*WHAT TO WORK ON*.
Please copy the data below exactly; none of the pictures in it belong in the copy.

*DATA UNDER STUDY*.
+===+

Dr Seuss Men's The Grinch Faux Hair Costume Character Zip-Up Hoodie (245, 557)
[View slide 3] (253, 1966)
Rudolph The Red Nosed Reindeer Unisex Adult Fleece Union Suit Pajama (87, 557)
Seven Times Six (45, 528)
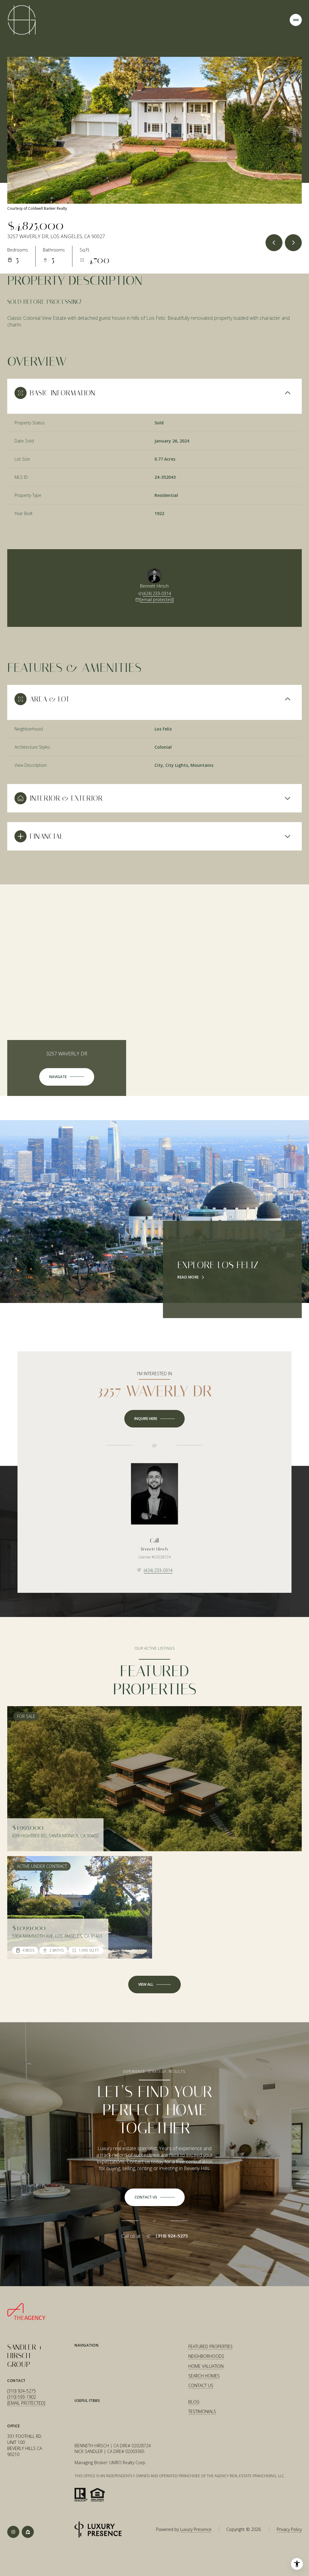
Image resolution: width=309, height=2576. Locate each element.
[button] (155, 2197)
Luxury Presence (196, 2529)
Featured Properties (210, 2346)
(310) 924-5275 (172, 2236)
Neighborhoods (206, 2356)
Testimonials (202, 2411)
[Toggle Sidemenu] (296, 20)
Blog (193, 2402)
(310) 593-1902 (21, 2397)
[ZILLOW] (28, 2532)
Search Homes (204, 2376)
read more (188, 1277)
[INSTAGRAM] (13, 2532)
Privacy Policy (289, 2529)
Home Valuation (206, 2366)
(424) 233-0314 (156, 593)
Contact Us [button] (200, 2385)
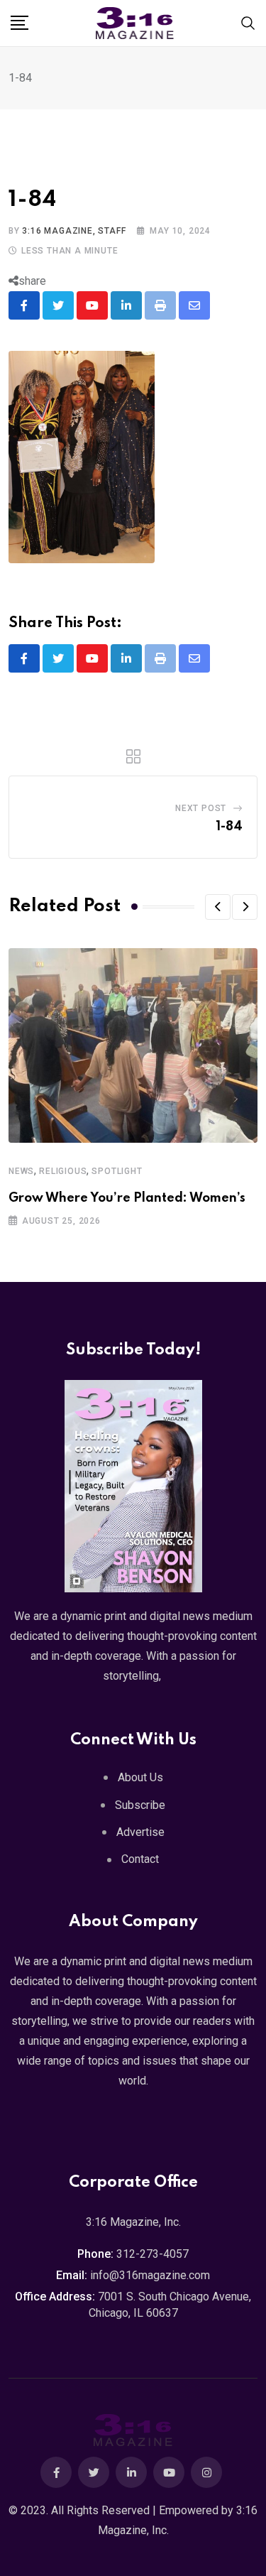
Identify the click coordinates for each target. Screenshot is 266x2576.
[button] (218, 907)
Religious (63, 1171)
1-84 (229, 826)
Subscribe (140, 1805)
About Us (140, 1777)
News (21, 1171)
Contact (140, 1859)
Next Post (200, 808)
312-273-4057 (152, 2254)
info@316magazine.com (150, 2275)
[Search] (248, 22)
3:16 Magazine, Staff (74, 231)
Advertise (140, 1832)
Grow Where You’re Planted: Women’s (127, 1198)
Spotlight (117, 1171)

+===+

*RESPONSE TO THIS TASK*.
Dr Seuss Men's The Grinch Faux Hair Costume Character Zip-Up Hoodie (245, 557)
[View slide 3] (253, 1966)
Rudolph The Red Nosed Reindeer Unisex Adult Fleece Union Suit Pajama (87, 557)
Seven Times Six (45, 528)
Image resolution: width=309, height=2576. Locate each element.
[button] (155, 2197)
Luxury Presence (196, 2529)
Featured Properties (210, 2346)
(310) 924-5275 (172, 2236)
Neighborhoods (206, 2356)
Testimonials (202, 2411)
[Toggle Sidemenu] (296, 20)
Blog (193, 2402)
(310) 593-1902 (21, 2397)
[ZILLOW] (28, 2532)
Search Homes (204, 2376)
read more (188, 1277)
[INSTAGRAM] (13, 2532)
Privacy Policy (289, 2529)
Home Valuation (206, 2366)
(424) 233-0314 (156, 593)
Contact Us [button] (200, 2385)
Identify the click coordinates for each target. Screenshot is 266x2576.
[button] (218, 907)
Religious (63, 1171)
1-84 (229, 826)
Subscribe (140, 1805)
About Us (140, 1777)
News (21, 1171)
Contact (140, 1859)
Next Post (200, 808)
312-273-4057 (152, 2254)
info@316magazine.com (150, 2275)
[Search] (248, 22)
3:16 Magazine, Staff (74, 231)
Advertise (140, 1832)
Grow Where You’re Planted: Women’s (127, 1198)
Spotlight (117, 1171)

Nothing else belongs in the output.